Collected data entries
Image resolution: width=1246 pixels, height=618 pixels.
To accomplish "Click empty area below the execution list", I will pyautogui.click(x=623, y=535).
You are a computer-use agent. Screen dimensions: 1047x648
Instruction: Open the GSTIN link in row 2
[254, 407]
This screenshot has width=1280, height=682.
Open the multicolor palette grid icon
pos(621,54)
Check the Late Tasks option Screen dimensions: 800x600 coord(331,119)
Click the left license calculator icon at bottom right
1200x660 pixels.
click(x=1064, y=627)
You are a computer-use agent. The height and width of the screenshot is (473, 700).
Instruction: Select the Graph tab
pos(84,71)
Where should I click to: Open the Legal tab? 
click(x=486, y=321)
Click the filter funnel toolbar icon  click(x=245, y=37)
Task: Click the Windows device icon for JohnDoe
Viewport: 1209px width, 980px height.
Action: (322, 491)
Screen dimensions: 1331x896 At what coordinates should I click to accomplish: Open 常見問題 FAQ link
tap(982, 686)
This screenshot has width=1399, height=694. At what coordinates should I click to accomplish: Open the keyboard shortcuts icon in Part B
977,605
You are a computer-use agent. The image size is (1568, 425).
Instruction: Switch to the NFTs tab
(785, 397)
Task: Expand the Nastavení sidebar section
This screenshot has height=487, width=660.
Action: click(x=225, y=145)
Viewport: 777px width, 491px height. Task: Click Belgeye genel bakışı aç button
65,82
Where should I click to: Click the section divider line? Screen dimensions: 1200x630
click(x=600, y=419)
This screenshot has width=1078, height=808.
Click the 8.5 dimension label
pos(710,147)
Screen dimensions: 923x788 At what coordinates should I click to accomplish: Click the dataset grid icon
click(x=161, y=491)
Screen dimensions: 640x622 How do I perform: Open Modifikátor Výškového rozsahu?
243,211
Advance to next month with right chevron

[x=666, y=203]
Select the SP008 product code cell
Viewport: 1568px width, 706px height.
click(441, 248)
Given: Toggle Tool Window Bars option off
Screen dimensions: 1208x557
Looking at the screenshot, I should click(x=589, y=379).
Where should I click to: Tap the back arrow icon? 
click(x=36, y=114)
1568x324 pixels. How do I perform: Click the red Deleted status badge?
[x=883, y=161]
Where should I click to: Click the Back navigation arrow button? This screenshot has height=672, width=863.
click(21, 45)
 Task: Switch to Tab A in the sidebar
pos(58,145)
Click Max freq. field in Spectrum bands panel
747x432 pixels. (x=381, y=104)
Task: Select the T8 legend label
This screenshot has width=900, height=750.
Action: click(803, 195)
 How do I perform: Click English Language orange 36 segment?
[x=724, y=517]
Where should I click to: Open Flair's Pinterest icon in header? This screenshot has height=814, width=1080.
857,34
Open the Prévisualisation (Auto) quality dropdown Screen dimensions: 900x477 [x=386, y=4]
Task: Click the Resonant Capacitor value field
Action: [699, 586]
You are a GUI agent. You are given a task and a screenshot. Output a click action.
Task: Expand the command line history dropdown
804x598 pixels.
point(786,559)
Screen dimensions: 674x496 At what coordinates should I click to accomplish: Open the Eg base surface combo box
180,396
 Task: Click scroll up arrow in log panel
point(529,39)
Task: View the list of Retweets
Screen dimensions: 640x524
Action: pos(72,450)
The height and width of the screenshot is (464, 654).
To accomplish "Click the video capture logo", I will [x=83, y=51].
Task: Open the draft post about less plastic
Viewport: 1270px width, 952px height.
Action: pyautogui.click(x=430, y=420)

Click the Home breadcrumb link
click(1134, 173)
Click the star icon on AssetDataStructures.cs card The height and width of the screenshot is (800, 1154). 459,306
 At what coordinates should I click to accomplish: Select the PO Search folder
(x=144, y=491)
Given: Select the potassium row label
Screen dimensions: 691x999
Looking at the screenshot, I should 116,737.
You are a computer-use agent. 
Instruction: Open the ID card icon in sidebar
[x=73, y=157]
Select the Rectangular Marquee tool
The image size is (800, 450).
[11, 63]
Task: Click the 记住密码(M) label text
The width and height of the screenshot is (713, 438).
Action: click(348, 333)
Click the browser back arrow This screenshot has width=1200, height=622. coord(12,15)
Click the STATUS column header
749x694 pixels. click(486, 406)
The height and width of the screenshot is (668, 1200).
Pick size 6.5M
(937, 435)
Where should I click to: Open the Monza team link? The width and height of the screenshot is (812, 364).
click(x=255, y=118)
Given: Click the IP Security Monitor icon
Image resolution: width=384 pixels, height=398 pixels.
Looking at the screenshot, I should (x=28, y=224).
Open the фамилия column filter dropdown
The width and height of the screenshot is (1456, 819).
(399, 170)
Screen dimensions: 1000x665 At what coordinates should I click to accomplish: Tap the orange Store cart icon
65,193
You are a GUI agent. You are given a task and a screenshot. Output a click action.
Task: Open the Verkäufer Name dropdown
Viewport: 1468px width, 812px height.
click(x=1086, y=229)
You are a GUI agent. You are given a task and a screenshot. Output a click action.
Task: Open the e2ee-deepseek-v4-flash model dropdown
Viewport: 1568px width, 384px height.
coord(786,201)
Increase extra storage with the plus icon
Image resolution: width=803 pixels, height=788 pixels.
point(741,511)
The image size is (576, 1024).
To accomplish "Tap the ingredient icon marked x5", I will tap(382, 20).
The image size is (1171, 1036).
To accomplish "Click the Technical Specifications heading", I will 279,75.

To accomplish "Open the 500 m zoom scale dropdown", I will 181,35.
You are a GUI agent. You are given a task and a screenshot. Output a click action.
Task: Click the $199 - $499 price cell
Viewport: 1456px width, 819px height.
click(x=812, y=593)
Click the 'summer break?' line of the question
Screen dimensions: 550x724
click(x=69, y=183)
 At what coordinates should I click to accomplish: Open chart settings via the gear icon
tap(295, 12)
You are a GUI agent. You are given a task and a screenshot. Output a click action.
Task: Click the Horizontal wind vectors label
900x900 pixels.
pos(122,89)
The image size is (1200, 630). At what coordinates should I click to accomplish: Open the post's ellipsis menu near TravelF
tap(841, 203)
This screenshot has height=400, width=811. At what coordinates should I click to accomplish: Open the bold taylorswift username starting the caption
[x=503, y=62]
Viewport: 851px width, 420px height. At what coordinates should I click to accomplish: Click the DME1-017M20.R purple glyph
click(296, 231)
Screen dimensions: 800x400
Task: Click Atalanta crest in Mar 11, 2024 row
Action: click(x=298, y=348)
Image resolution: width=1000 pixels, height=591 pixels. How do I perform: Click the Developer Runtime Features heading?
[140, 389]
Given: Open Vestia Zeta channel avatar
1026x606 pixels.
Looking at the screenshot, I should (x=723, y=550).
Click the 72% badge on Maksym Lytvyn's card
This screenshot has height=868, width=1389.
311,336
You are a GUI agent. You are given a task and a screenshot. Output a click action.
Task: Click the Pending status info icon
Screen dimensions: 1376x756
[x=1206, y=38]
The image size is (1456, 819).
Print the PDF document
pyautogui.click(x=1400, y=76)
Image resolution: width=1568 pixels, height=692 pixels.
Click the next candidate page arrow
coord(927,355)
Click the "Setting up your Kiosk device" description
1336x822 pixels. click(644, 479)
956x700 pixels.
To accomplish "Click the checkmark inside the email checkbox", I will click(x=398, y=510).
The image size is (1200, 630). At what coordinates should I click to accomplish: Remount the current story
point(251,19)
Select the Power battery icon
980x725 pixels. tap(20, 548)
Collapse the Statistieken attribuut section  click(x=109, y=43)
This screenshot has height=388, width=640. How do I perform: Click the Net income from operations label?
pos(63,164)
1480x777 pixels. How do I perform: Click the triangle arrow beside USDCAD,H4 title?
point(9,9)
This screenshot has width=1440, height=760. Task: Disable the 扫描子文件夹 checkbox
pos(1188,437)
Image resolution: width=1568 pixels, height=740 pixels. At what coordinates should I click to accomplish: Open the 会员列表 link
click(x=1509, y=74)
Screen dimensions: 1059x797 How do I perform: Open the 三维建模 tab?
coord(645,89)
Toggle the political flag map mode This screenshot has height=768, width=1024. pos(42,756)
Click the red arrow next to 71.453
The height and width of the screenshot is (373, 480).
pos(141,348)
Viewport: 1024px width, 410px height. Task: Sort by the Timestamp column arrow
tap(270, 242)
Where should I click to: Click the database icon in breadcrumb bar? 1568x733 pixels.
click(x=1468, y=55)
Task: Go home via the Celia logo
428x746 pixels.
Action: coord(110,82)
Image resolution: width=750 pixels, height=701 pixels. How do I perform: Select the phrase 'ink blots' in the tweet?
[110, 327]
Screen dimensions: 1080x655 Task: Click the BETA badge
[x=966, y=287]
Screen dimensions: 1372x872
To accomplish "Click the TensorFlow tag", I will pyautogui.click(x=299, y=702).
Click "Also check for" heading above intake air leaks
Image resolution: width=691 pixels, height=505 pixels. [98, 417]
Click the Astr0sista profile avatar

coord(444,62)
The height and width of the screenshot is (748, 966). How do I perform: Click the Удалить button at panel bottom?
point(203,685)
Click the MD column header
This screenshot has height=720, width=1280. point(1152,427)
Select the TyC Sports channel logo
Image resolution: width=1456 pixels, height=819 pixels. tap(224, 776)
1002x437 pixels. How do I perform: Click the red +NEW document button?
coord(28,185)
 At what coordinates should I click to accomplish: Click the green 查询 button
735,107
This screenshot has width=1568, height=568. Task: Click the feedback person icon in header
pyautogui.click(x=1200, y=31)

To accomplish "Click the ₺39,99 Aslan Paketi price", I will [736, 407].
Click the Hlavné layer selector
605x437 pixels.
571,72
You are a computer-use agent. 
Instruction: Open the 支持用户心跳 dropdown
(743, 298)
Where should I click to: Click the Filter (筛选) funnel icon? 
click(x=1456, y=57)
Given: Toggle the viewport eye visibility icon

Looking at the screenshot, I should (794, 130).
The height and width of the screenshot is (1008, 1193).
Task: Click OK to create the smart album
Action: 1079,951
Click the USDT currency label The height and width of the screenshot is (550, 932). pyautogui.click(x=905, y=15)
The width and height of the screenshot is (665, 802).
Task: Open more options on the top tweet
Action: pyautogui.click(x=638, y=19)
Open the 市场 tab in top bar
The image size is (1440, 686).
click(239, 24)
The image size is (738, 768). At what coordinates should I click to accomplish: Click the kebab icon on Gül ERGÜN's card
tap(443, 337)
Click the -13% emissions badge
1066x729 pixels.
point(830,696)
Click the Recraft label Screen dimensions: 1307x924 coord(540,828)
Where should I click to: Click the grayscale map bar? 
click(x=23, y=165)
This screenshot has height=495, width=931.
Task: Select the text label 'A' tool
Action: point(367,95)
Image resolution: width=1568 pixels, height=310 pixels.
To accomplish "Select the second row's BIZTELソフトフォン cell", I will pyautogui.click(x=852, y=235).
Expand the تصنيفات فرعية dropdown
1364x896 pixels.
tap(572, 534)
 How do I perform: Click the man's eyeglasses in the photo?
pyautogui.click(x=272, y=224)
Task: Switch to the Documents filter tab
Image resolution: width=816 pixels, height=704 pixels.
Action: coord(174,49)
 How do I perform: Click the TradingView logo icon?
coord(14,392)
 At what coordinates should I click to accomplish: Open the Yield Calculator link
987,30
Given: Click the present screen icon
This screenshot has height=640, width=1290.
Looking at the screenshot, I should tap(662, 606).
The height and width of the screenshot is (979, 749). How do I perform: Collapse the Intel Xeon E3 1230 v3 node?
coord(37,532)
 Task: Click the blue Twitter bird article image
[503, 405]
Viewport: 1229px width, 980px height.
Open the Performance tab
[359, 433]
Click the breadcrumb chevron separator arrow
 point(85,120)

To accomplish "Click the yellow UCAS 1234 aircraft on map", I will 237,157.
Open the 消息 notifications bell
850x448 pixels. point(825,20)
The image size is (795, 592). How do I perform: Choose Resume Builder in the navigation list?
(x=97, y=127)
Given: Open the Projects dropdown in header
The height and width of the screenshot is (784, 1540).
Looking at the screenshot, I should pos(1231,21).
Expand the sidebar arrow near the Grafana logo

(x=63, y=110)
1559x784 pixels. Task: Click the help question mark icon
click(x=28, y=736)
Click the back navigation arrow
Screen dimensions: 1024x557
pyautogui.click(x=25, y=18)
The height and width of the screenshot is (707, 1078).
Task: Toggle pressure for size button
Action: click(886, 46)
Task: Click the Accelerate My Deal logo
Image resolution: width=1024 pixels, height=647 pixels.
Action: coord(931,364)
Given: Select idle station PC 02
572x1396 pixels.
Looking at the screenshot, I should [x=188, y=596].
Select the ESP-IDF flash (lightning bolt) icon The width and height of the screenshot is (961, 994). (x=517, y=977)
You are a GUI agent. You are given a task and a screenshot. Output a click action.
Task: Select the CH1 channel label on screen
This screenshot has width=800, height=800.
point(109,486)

* _What to work on_
Looking at the data above, count each line that holds the word "computer" and report the count alone.

* _Output below_
5